Importing existing data into Data Table

I was wondering if there’s a way I can try to import existing data from a data frame/excel/csv into a data table?

1 Like

I’m just about to embark on a form to upload a csv,parse it and insert it.

I’ll let you know how I get on, if that is any use to you.

1 Like

This seems to work for small-ish csv files. No idea what the file size limit is. Probably have to use google drive for bigger files or xlsx.

Hope it helps someone kick off anyway.

In your form, add a FileLoader. Then add this event -

def file_loader_1_change (self, files, **event_args):
    # This method is called when a new file is loaded into this FileLoader
    for f in files:
        filedata=f.get_bytes()
        anvil.server.call('read_csv',filedata)

Next, create a server module and add

import csv
...

@anvil.server.callable
def read_csv(csv_string):
    # Turn the string into a list for csv_reader.
    csv_list=csv_string.split()
    # Create csv reader instance
    cr=csv.reader(csv_list)
    for csv_line in cr:
        # Each field is [0],[1], etc.
        print(csv_line[0])

EDIT:
Doubt this need saying, but there’s no error checking in there, so please don’t use verbatim!

EDIT 2:
Just tested with a 3meg file (300k rows) and it worked - took about 10 seconds.

Hi David,

That looks like a good solution, I just have one suggestion: Pass the entire Media object (in this case file_loader_1.file) to the server function, rather than just the byte string, then call get_bytes on the server side. This will avoid any unicode string encoding issues, and also avoid message size limits in our underlying transfer layer.
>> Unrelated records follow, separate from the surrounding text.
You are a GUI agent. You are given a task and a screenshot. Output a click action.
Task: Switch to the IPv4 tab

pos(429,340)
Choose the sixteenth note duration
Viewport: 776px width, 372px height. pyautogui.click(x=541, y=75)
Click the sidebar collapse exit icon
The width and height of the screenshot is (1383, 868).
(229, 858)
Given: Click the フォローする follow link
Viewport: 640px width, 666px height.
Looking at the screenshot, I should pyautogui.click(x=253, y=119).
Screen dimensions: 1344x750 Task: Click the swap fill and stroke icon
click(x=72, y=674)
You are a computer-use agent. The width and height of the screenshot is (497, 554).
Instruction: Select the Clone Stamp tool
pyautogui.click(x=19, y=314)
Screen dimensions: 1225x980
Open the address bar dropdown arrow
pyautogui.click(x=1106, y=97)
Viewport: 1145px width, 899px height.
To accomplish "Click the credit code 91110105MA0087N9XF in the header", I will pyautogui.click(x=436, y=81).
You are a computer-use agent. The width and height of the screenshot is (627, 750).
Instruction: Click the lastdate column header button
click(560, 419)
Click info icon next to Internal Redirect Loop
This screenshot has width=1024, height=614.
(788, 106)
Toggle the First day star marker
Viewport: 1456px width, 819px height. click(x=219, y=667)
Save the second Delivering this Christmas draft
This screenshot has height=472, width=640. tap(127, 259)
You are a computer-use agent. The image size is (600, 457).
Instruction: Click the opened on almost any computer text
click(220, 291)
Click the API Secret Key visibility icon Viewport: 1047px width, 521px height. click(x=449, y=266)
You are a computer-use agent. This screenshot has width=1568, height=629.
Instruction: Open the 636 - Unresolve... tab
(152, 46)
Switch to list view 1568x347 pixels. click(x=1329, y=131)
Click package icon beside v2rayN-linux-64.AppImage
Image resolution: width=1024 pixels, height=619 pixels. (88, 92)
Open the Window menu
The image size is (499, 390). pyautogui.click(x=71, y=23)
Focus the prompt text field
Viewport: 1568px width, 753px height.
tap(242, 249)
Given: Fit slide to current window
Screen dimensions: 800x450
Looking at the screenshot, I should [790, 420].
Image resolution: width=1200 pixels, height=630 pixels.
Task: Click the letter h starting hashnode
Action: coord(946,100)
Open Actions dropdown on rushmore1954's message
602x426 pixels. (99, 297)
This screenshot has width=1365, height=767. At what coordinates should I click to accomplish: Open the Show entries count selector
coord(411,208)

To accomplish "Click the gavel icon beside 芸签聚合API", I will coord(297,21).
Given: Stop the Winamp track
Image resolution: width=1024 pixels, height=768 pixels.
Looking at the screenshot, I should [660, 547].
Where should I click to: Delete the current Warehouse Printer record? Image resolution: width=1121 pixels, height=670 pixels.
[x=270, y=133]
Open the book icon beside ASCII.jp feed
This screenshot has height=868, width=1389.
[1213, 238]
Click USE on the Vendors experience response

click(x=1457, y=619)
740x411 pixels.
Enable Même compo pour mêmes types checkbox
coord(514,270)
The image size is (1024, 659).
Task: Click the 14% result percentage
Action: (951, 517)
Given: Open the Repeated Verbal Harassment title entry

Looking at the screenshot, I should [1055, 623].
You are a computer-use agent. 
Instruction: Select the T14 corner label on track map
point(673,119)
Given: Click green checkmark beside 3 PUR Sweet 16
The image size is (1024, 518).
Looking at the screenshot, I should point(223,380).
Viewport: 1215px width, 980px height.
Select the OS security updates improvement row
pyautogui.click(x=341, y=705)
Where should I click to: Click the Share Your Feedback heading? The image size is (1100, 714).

By sending the Media object, you will be take advantage of binary streaming, with no encoding issues and no size limit (within reason).

2 Likes

Here’s an example for reading a very simple CSV server side (which is all I need right now). Would welcome an example for reading more complex CSVs. Hope this might help someone somewhere.

Example file contains -

line1field1,line1field2,line1field3
line2field1,line2field2,line2field3

Client side code -

def file_loader_1_change(self, files, **event_args):
    # This method is called when a new file is loaded into this FileLoader
    for f in files:
        anvil.server.call('read_csv', f)

Server side code -

@anvil.server.callable
def read_csv(csv_object):
    # Get the data as bytes.
    csv_bytes = csv_object.get_bytes()
    # Convert bytes to a string.
    csv_string = str(csv_bytes, "utf-8")
    # Create a list of lines split on \n
    line_list = csv_string.split('\n')
    for line in line_list:
        # Create a list of fields from line.
        print("line=", line)
        field_list = line.split(",")
        for field in field_list:
            print("field=", field)

You should see the following in the output window -

line= line1field1,line1field2,line1field3
field= line1field1
field= line1field2
field= line1field3
line= line2field1,line2field2,line2field3
field= line2field1
field= line2field2
field= line2field3
1 Like

@david.wylie @daviesian Thanks for the suggestions. I tried @david.wylie’s first suggestion and got some errors I haven’t worked out yet, but haven’t tried the second. I have a large csv file (26,000 rows and 20+ columns), so I’m hoping one will work. I’m wondering, if I just need to get data into a Data Table, do I have to have a FileUpload in my app? Would the Server Uplink work for this also? Which will work better?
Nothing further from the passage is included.